Using “Thin Templates” to Reduce Application Size

Using “Thin Templates” to Reduce Application Size

A template itself is a very useful C++ concept that allows you to use a single declaration for a number of classes or functions with the same logic but with different types used. The primary usages of templates are type-neutral containers such as “list,” “map,” “queue,” and so on. Once coded, their logic can be applied to any object beginning from simple a “int” to the complex classes. However, templates have one big drawback: They produce large-size executables. Because each declaration of a template will produce a brand-new class or function, the original template code is multiplied numerous times across the application, producing a size boost. Of course, a simple 100-lines-size “list” container used for “int” and “char *” will increase the application size a mere 100-200 bytes, but a complex container used across an application for dozens of different objects can increase an application’s size by many kilobytes.

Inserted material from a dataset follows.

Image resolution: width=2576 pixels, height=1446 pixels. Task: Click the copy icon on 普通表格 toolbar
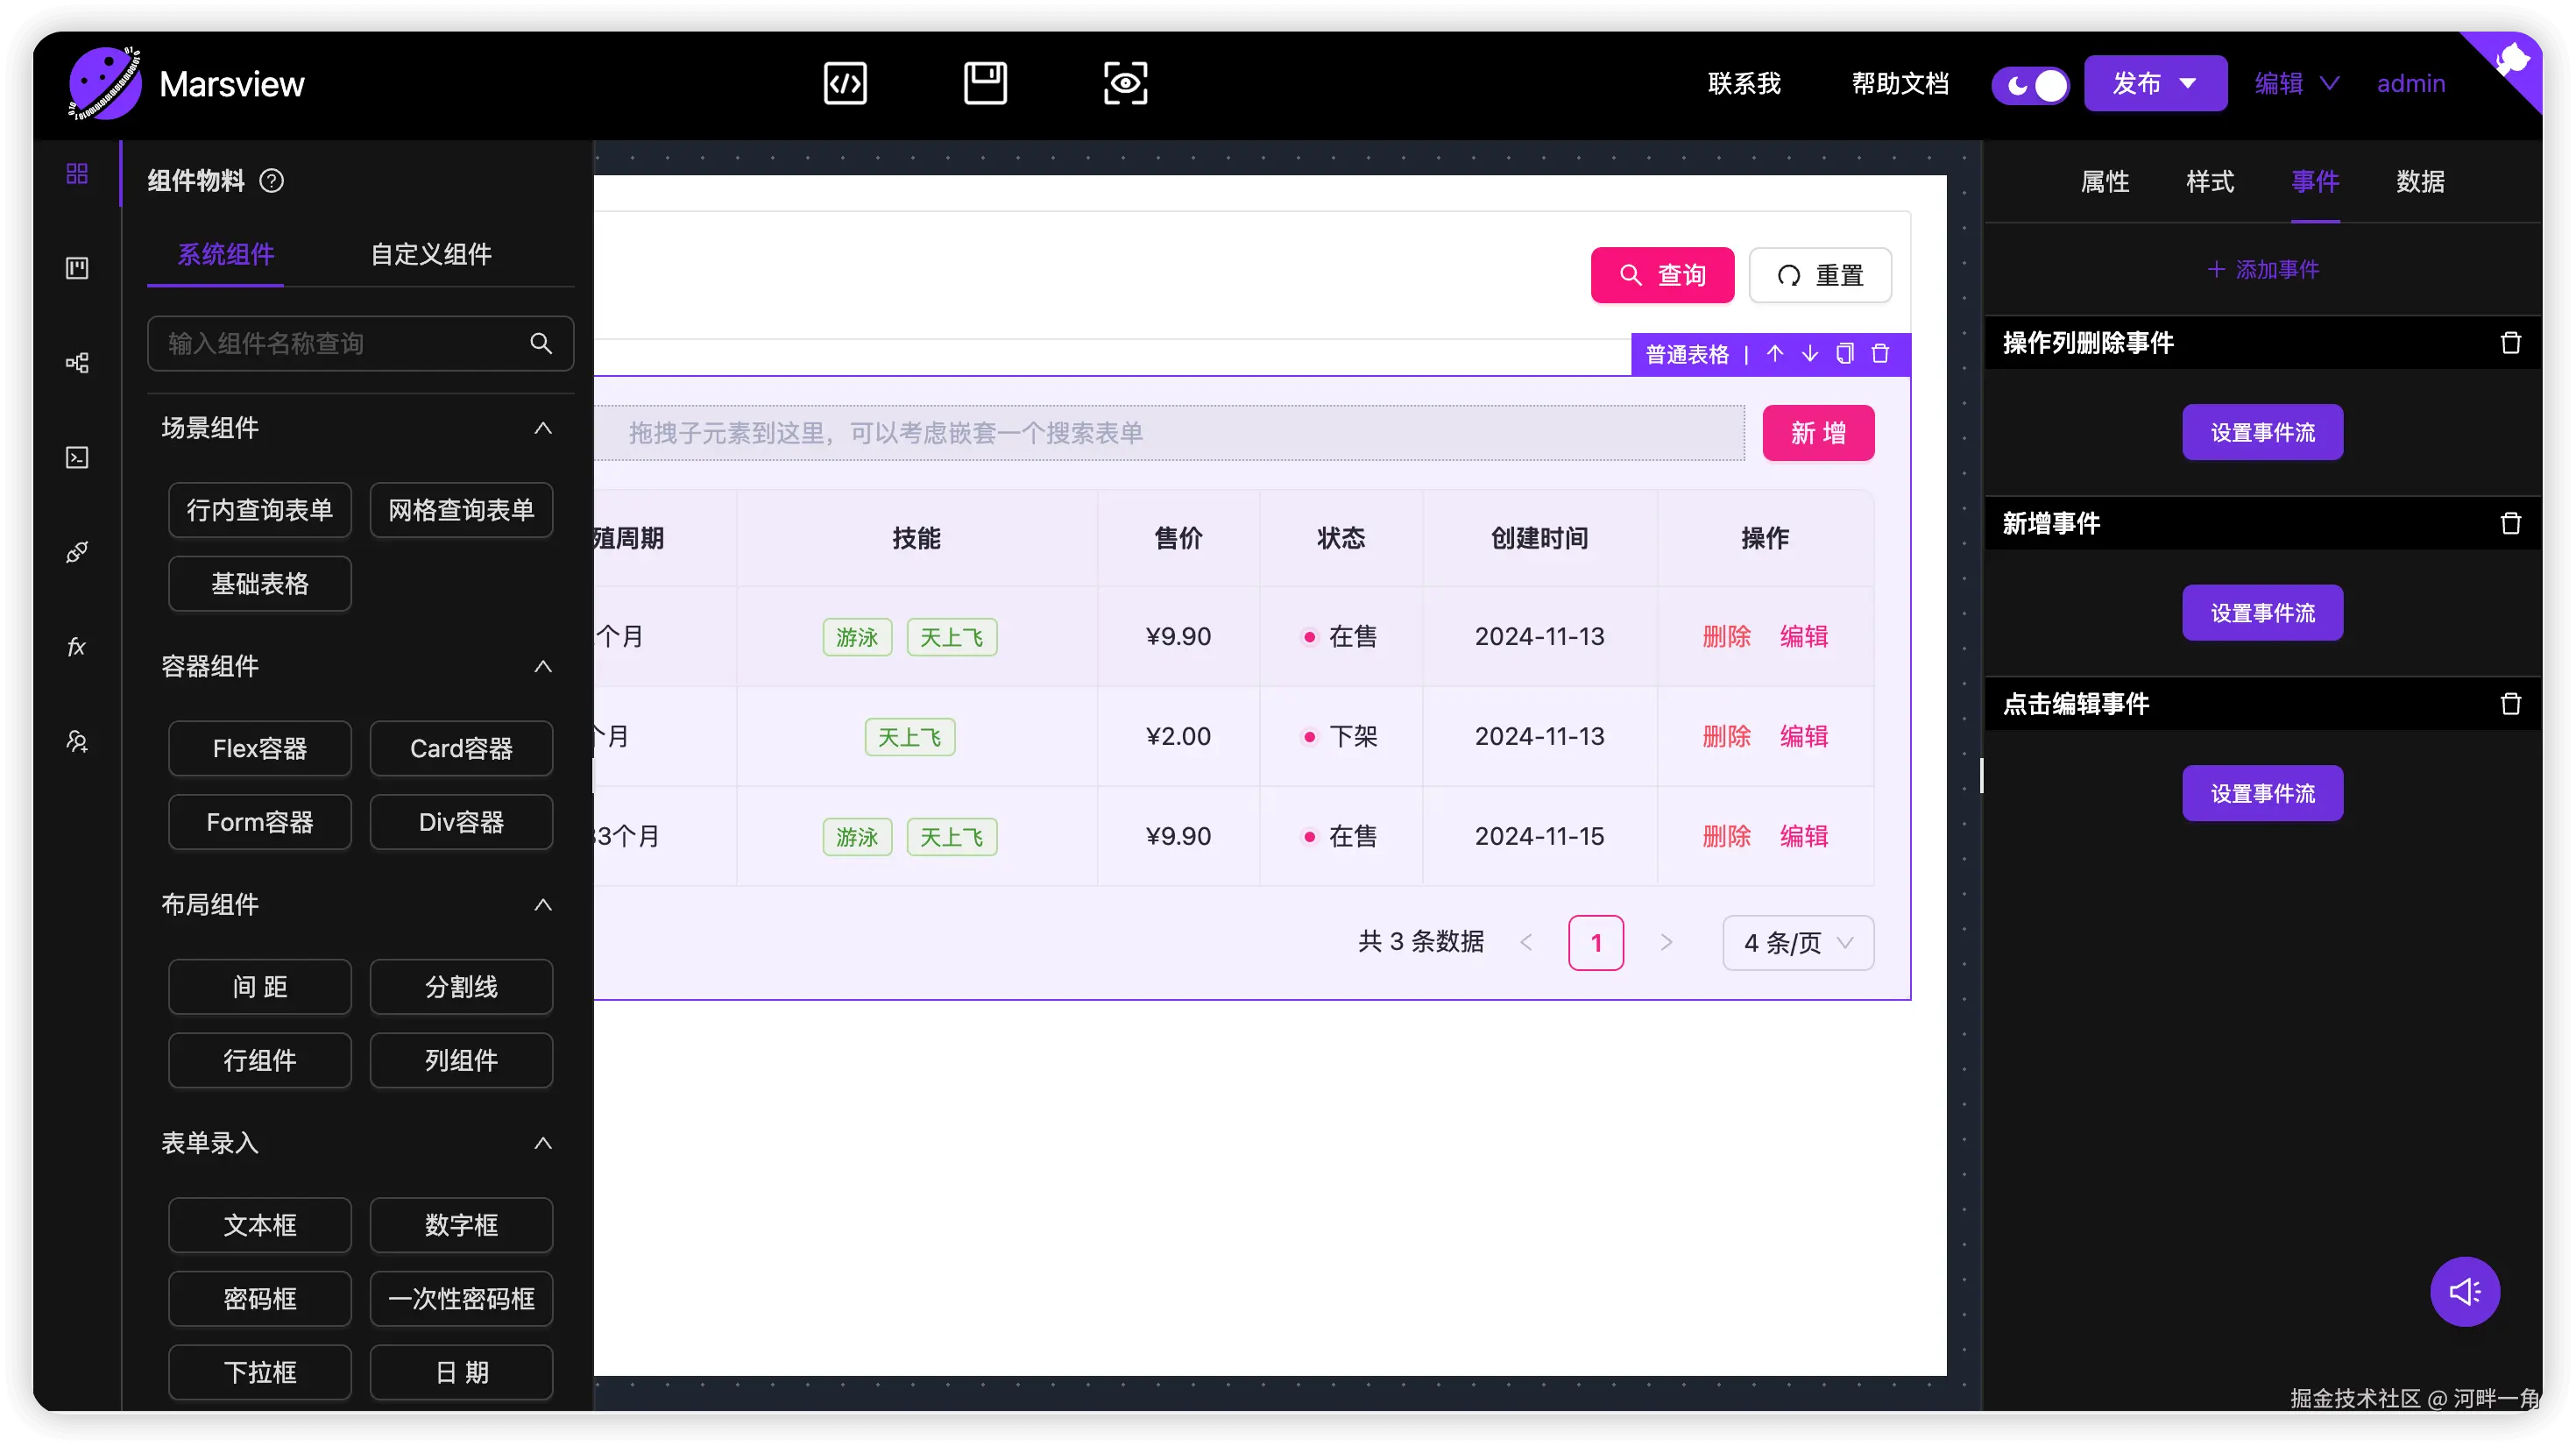pos(1845,354)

If it’s preferable to keep application size small, a handy technique called “Thin Templates” can be used to nearly eliminate the templates’ size-boost effect. This technique is based on the fact that most optimized compilers will generate different code only for template functions that actually use different types. For example, if the following template class is defined:


template <class T> class CTest
{
int Test1(void)
{
return 1;
}

T Test2(void)
{
return 1;
}
}

And then used two times with different types:


CTest<char> oClass1;
CTest<int> oClass2;

Only one code will be generated for function Test1(), because this function doesn’t use template argument T and contains the same code in both versions. The compiler’s ability to generate one code for the template with different types is the first and only requirement for successful use of “thin templates.” Today’s C++ compilers, such as “Microsoft C++ compiler” or “GCC,” have such ability.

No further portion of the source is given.